By PVE Trails & Open Space Conservancy

PVE  TRAILS thru Parklands & Paths



 A Study of Encroachments and Inadequate Clearings on both right-of-way (R/W) and Parklands was prepared by Palos Verdes Estate (PVE) residents with extensive consulting backgrounds and submitted to City Staff in September of 2013 and to the Council in early 2014. Even though there are Municipal Codes address unauthorized encroachments on all City owned land, regardless of whether the land is right-of-way or Parklands, the PVE City Council and staff claimed they were limited to removing encroachments upon Parklands by resolution R05-32. However, a new R/W ordinance was approved. Please see  Parkland Use Policy.    

Still, it appears R/W and Parkland encroachments may need to be addressed differently from those on R/W. The  2013 encroachment study was revised and updated with A Study on Parkland Encroachments, exclusive of R/W encroachments, completed in June, 2014, which is summarized as follows: 

  • Over 100 homes in PVE have unauthorized encroachments upon Parklands that involve more than several hundred square feet.

  • Of these, over 80 involve expanded backyards. Some of these are not adjacent to trails and can be difficult to observe.

  • The most typical unauthorized encroachment are plantings and/or fencing that extend the back or side yard of a residence for private use upon public land.

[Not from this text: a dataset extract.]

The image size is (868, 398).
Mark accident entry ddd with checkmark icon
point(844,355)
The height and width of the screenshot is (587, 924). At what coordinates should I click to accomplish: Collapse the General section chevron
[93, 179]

  • However, a few dozen encroachments involve such "hardscape" as; walls, terraced planters, patios, parts of driveways, areas of pool decks, stairs, solid fences, outdoor furniture, bird baths, graded lawns with sprinklers and/or such play equipment as trampolines, swings, play houses, etc. Several encroachments also include parts of garages or sheds.

  • Often unauthorized encroachments are clustered together. It therefore appears that if someone "gets away" with an encroachment, adjoining neighbors are likely to follow.

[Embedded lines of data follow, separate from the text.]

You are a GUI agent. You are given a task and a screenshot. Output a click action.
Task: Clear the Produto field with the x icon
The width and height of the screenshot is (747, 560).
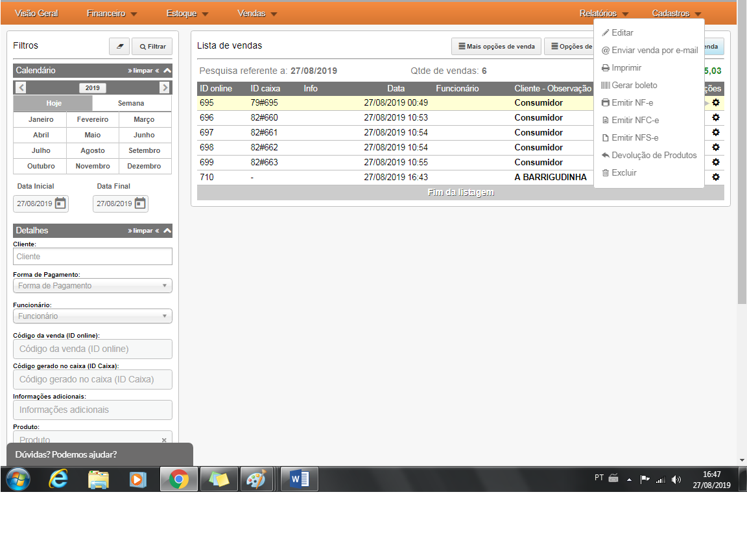[x=164, y=440]
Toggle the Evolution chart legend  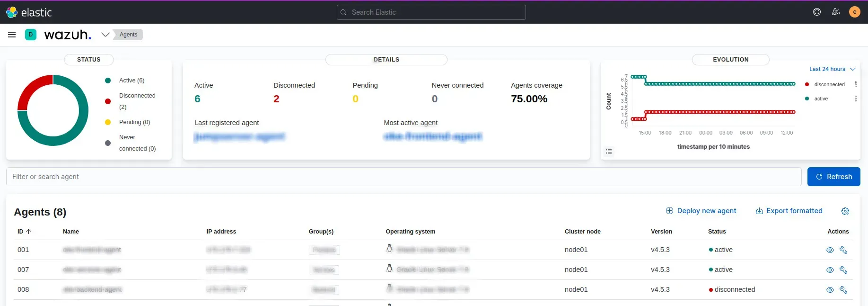point(609,152)
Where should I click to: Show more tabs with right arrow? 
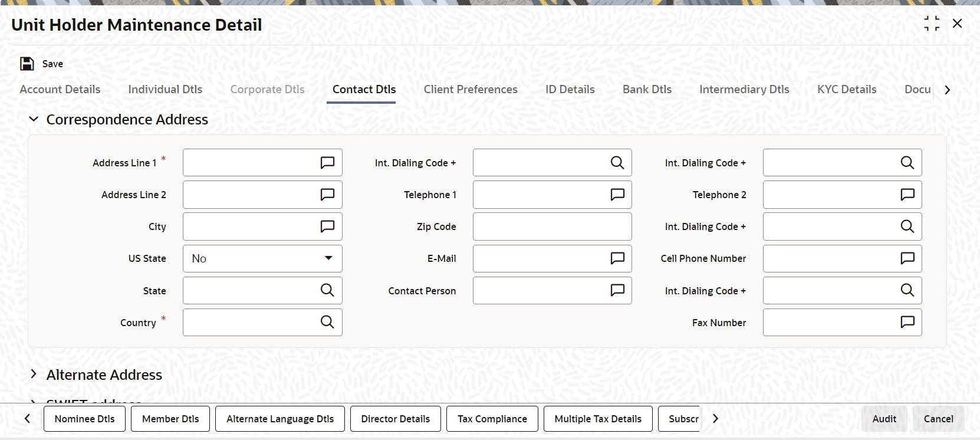[948, 90]
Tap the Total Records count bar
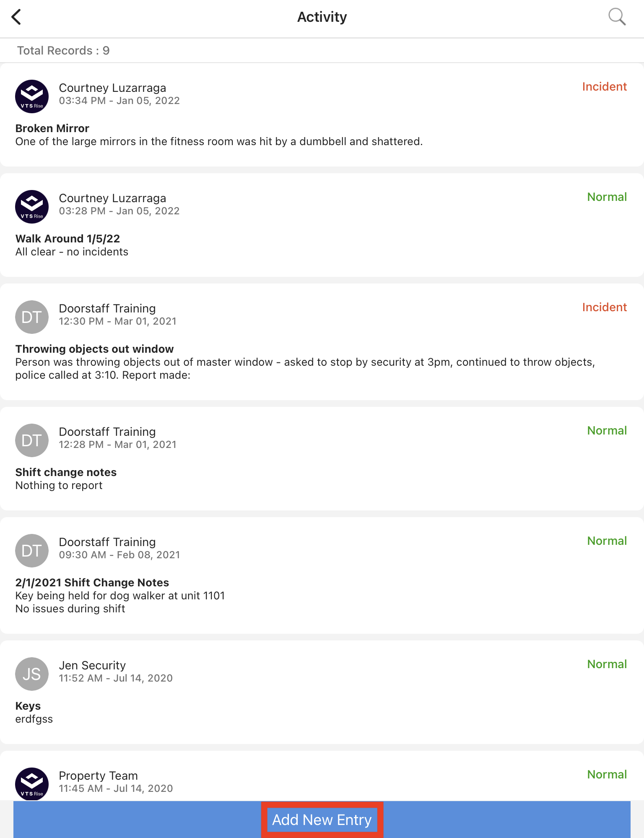The width and height of the screenshot is (644, 838). (x=63, y=51)
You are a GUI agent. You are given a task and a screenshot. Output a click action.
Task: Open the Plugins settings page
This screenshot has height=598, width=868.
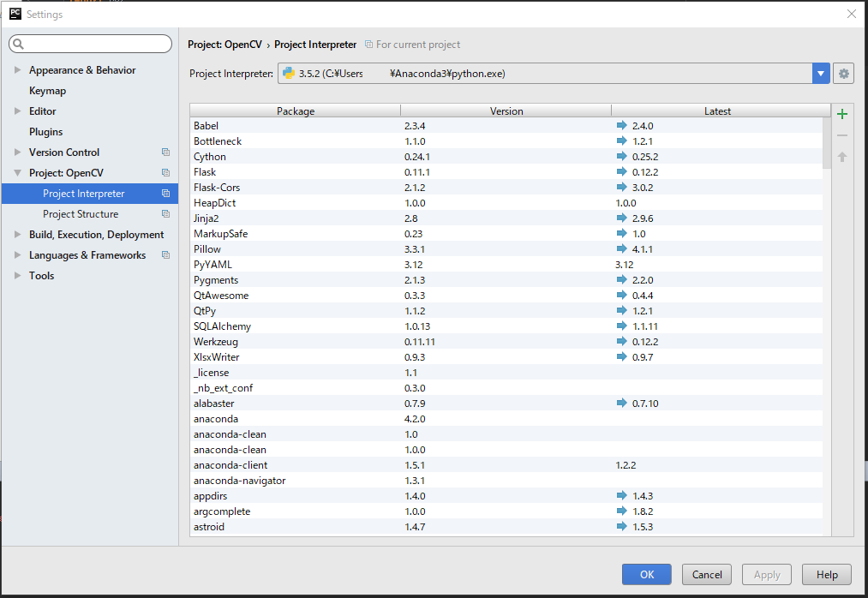(45, 132)
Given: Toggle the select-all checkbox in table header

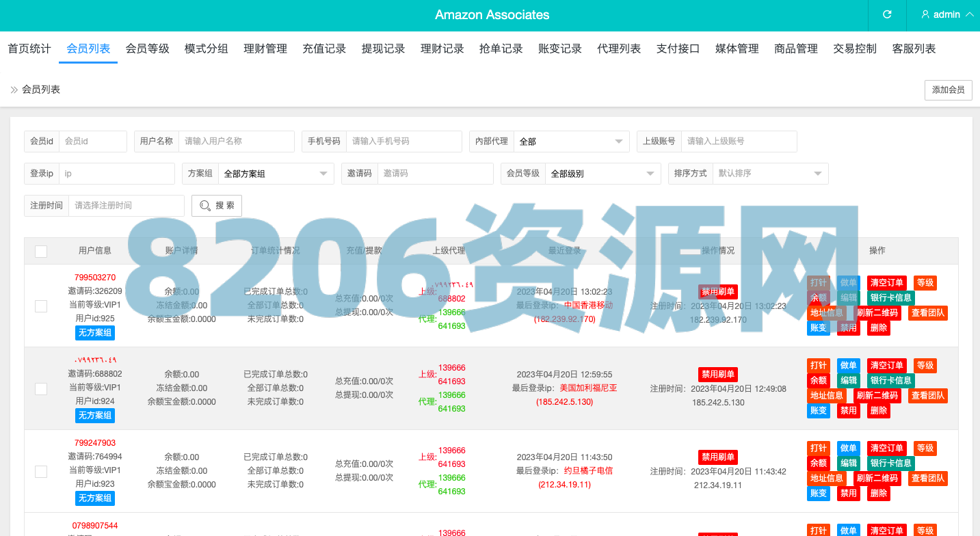Looking at the screenshot, I should click(41, 251).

  • There are up to a dozen Parkland areas that are deliberately blocked preventing access to public lands.

  • Besides encroachments upon public lands, there are at least a couple situations where a public trail crosses private property.

  • Other than enforcement involving nearly 50 unauthorized encroachments along PVE's Boundary Trail in 2005, there have been only a couple other recent efforts to remove unauthorized Parkland Encroachments since then. Essentially the City appears to have ignored Parkland encroachments (as well as R/W encroachments), many of which have become more egregious in the past few years.

A major drawback with the R05-32 ordinance involving the removal of unauthorized encroachments upon Parklands is that it allowed five years to remove an unauthorized encroachment, after it is observed and notice is given, and there are no fines or penalties.  And, if a home is sold with such an encroachment, the City is supposed to notify the new owner of the encroachment shortly after the purchase (but apparently doesn't) and the responsibility to resolve the encroachment lies with the new owner. Especially for a resident who may be leaving PVE and selling their home within five years, this policy provided minimal deterrent and is therefore not believed effective in preserving PVE's Parklands.

  The PVE City Council approved of the PV Homes Association decision to sell this area of Parklands to the owner.  (According to, this appears improper and is being contested.)